Study area
The Irano-Turanian (IT) region is one of the most important phytogeographic zones, covering a large swath of southwest and central Asia. IT is divided into four sub-regions (IT1, IT2, IT3, and IT4) (Fig. 1), with IT2 serving as the main center of speciation and endemism, with low annual precipitation (low in winter and high in summer, in some areas), low winter temperatures, and a high continentality index39,40. Nepeta glomerulosa,as a species of the IT region, is distributed in the Zagros and Alborz Mountain ranges, Khorassan-Kopet Dagh Floristic Province in Iran and the Paropamisus Mountains in Afghanistan (IT2). This species has also been seen as transitional between two regions the IT and the Sahara–Sindian in the southern and southwestern parts of the country (Fig.1)26.
Occurrence data
We obtained occurrence data from the following herbaria: FUMH, HUI, SFAHAN, HSHU, MIR, Natural Resources of Khuzestan, Animal & Natural Resources Research Center of Hormozgan, and Natural Resources of Kohgiluyeh and Boyer–Ahmad (Table S1). We also used Global Biodiversity Information Facility (GBIF; http://www.gbif.org/).
Occurrence data were reviewed and filtered in two steps. First, sites where the species was expected to be present were checked, and locations outside of the known range for the species were evaluated; we also removed records for which coordinates had high associated uncertainty41. Second, to reduce autocorrelation in the occurrence data, one pair of records less than ~1 km apart was removed using the spThin package42 in R (version4.1.1 ).
Climate data
For current and potential future situations, a set of bioclimatic variables was established. The 19 bioclimatic variables for current conditions were acquired from WorldClim version 1.4 (http://www.worldclim.org), at a spatial resolution of 30" (~1 km). Four of the layers (bio 8, bio 9, bio 18, and bio 19) were removed because they include known spatial artifacts12,43,44. To select the most important environmental factors across the calibration area, we used Pearson correlation coefficients45 in R; from each pair of variables with a correlation ≥0.8 we removed one.

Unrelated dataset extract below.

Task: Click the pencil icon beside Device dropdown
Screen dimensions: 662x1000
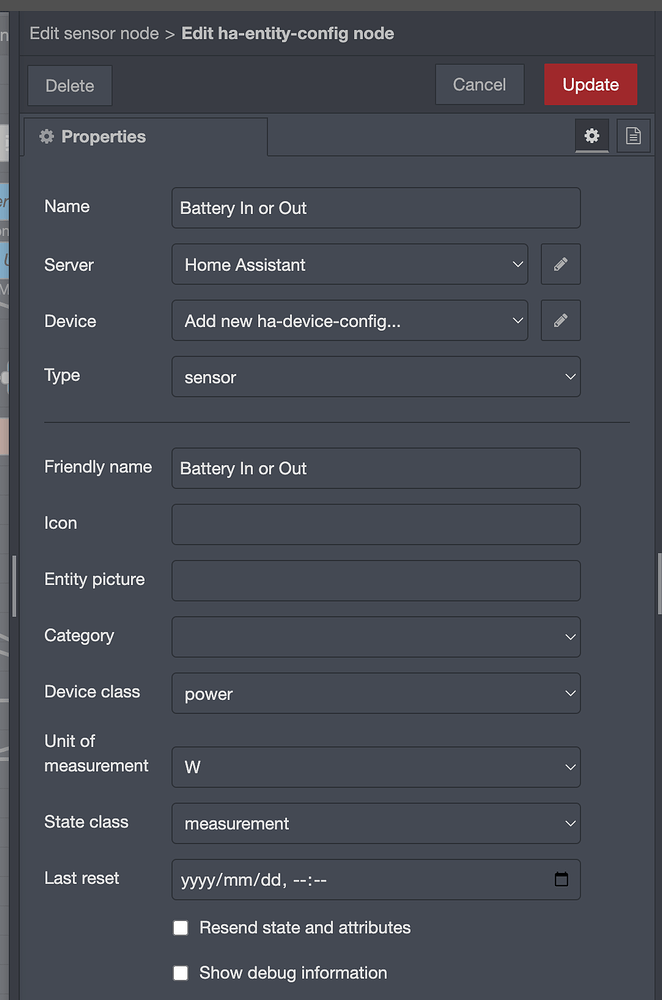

Bioclimatic variables under future climate scenarios were downloaded from the CCAFS website (http://www.ccafs–climate.org)46 at a spatial resolution of 30". Nine general circulation models (GCMs) were selected under two RCP 4.5 and RCP 8.5 scenarios, including (1) BCC-CSM-1, (2) CCCMA-CANESM2, (3) CSIRO-ACCESS1, (4) GISS-E2–R, (5) IPSL-CM5A-IR, (6) LASG-FGOALS-G2, (7) MIROC-MIROC5, (8) MOHC-HADGEM2-CC, and (9) NCC-NORESM1-M. This variety of GCMs was used to illuminate the uncertainty in predictions of the distribution potential of the species in the future45. Finally, for assessing the model’s performance, records split ten times (cross-validation) for calibrating the model and estimating the precision of model predictive47.
Ecological niche modeling
Model selection was performed using the ENMeval package38,48 in R.A set of 22 regularization parameter values (0.1, 0.2, 0.3, 0.4, 0.5, 0.6, 0.7, 0.8, 0.9, 1; 1.25, 1.5, 1.75, 2; 3, 4, 5, 6, 7, 8, 9, and 10) and 32 combinations of model response types (linear, quadratic, product, threshold, and hinge responses) were explored. Out of the 704 candidate models, the best model was chosen based onthe lowest value of the Akaike information criterion (AICc) to identify the model of suitable area and conditions consistent with the data48.
The final model was created using maximum entropy algorithm (Maxent) (version 3.3), with 10 cross-validation replicates among occurrence data; it was transferred across southwestern and central Asia under the current conditions. We also transferred the final model to future conditions allowing extrapolation and clamping. Median values across the replicate versions of the final model were used to estimate suitability across the region for current conditions. The median of all of the medians for the 9 GCMs was calculated to interpret the future potential geographic distribution of N. glomerulosa under different climate change scenarios (i.e., the two RCPs). Based on the range of values across the 10 cross-validation replicates, we estimated uncertainty for current and future conditions. Suitability scores were converted to binary using maxSSS (maximizing the sum of sensitivity and specificity), one of the best threshold selection methods for presence and absence data and also large samples46.